YouTuber Shane Dawson is addressing a controversy related to old comments that Dawson made about pedophilia, spurred by a video posted Wednesday (Jan. 10) on Pop Blast’s now-terminated YouTube channel.
“I want to apologize first,” says Dawson, 29, whose real name is Shane Yaw. “I am sorry that I used to make really shitty fucking jokes… Back in the day… I loved the feeling of making somebody shocked and laugh because they couldn’t believe what was coming out of my mouth.”
The now-deleted Pop Blast video included edited audio from a July 1, 2013 podcast on Dawson’s “Shane and Friends” show in which he and co-host Lauren Schnipper were discussing an encounter Dawson had in public with a “child who was probably six years old” who began talking about Instagram with Dawson.
In the featured clip that brought Dawson under fire, he was explaining why he Googled the term “naked baby.”
“I went to Google and I didn’t want to see child porn. I just wanted to see, let me pretend I’m a pedophile for a second,” he said. “So I typed in naked baby. First of all, I don’t understand why anybody would be turned on by that. But, they were sexy. I’m kidding.”
The exchange begins around the 6-minute mark in the podcast.
In the 2013 podcast, Dawson also jokes that Rebecca Black “has made a little less of a sex tape” than Kim Kardashian, quipping, “She hasn’t had sex with as many black guys.” He also offered his “justification of pedophilia,” which compares it to other “weird, creepy” fetishes that aren’t illegal.
Dawson, who says he was molested as a child himself, decries the editing of the accusatory video because he says it’s out of context. “I am sorry that these [offensive jokes] are making people uncomfortable, but also it’s very out of context,” he said. “When you listen to the full thing, it’s still s—– and creepy and bad jokes, but it’s not me being a pedophile… I’m proud that I’ve grown up.

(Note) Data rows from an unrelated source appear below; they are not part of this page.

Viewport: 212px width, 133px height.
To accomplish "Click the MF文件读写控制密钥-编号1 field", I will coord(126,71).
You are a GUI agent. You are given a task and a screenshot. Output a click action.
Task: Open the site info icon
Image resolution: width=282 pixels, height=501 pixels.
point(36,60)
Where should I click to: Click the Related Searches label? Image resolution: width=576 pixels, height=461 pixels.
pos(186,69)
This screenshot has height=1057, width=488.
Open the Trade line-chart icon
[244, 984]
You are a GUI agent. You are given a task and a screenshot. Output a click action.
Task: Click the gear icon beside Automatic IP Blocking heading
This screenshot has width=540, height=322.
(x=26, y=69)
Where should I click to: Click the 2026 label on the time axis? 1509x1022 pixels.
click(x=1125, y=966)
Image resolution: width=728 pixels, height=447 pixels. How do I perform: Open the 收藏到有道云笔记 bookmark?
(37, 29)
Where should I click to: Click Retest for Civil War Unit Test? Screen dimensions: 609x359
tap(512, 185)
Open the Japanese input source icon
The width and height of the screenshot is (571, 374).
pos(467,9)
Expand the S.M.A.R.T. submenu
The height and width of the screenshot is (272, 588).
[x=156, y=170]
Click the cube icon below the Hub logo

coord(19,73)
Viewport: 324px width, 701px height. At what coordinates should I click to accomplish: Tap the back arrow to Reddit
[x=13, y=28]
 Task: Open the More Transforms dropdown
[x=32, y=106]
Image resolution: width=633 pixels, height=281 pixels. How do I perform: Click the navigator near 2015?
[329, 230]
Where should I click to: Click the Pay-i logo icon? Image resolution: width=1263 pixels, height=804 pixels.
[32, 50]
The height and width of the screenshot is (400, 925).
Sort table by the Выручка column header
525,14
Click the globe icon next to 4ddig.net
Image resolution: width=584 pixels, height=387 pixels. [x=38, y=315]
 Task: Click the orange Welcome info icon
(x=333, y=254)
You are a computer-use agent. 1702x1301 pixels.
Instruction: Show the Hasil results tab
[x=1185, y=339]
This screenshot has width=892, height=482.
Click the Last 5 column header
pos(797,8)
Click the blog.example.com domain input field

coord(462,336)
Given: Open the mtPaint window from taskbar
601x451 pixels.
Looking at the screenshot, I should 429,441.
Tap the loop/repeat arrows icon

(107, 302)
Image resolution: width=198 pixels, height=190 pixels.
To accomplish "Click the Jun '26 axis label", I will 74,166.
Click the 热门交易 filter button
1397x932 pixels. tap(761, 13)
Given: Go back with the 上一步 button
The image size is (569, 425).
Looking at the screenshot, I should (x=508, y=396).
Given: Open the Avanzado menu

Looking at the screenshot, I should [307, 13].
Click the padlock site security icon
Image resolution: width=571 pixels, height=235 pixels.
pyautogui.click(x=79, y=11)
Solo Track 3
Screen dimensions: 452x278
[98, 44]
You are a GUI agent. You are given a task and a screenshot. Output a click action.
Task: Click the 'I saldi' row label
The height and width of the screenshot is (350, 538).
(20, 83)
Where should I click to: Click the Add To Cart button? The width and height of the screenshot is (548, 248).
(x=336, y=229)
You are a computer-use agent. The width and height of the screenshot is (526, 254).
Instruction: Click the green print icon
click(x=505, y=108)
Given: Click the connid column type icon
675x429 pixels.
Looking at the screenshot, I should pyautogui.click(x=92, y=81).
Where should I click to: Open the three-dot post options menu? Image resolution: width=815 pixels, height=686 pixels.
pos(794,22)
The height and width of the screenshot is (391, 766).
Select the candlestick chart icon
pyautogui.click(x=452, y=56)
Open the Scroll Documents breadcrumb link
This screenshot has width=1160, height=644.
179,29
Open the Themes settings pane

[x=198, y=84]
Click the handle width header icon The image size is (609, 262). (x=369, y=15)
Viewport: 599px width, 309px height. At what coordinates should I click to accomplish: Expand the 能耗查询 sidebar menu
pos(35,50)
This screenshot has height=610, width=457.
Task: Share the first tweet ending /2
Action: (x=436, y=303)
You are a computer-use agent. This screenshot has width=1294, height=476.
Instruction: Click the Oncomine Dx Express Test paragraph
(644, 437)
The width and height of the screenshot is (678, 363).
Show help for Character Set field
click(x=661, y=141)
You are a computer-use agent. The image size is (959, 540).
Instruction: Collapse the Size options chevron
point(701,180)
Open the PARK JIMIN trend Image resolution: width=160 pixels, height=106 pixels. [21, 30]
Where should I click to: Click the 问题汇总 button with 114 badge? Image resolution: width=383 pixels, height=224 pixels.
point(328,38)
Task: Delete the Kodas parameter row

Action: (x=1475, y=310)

I’m proud that I don’t make crazy jokes anymore.”
The controversy comes shortly after Logan Paul, another YouTube personality, faced backlash for posting a video from Japan’s “suicide forest,” which featured a suicide victim. The streaming channel announced yesterday (Jan. 10) that Paul has been removed from the platform’s Google Preferred program, which gives brands access to the top 5 percent of creators on the platform for ad-selling.
“In light of recent events, we have decided to remove Logan Paul’s channels from Google Preferred,” a YouTube spokeswoman said in a statement. “Additionally, we will not feature Logan in season four of ‘Foursome’ and his new Originals are on hold.”
Paul and Dawson are not the only creators to face criticisms, but they are perhaps the most well know and have some of the widest reach, with 15 million and 11 million subscribers, respectively.
YouTube has not released a statement on Dawson, but the Pop Blast channel was removed for “multiple or severe violations of YouTube’s policy against spam, deceptive practices, and misleading content or other Terms of Service violations.”